O Instituto da Doação com Encargo
A doação com encargo, prevista nos artigos 553 a 555 do Código Civil, condiciona a definitiva transferência de bens ao cumprimento de uma obrigação imposta pelo doador ao donatário. Na esfera pública, é comum que municípios recebam imóveis mediante a promessa de realizar determinada finalidade de interesse público, como construir escolas, hospitais ou espaços culturais. O descumprimento do encargo gera o direito de reversão do bem ao doador, conforme expressamente previsto no artigo 555.
Tradicionalmente, a reversão de doações dependia de procedimentos judiciais, o que tornava a solução morosa e custosa. Contudo, a evolução legislativa e a ampliação das competências dos tabeliães de notas abrem novas possibilidades para o tratamento extrajudicial dessas situações.

====================

Repita literalmente a passagem do texto sobre a doação com encargo, começando em "Tradicionalmente, a reversão" e terminando em "extrajudicial dessas situações.". O material que vem a seguir não é necessário.

• [Bloco de dados]
====================

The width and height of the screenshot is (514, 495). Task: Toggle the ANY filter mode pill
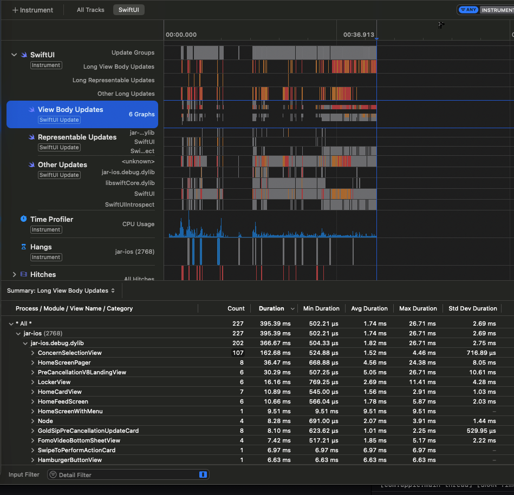pyautogui.click(x=469, y=10)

====================

• [Resposta]
Tradicionalmente, a reversão de doações dependia de procedimentos judiciais, o que tornava a solução morosa e custosa. Contudo, a evolução legislativa e a ampliação das competências dos tabeliães de notas abrem novas possibilidades para o tratamento extrajudicial dessas situações.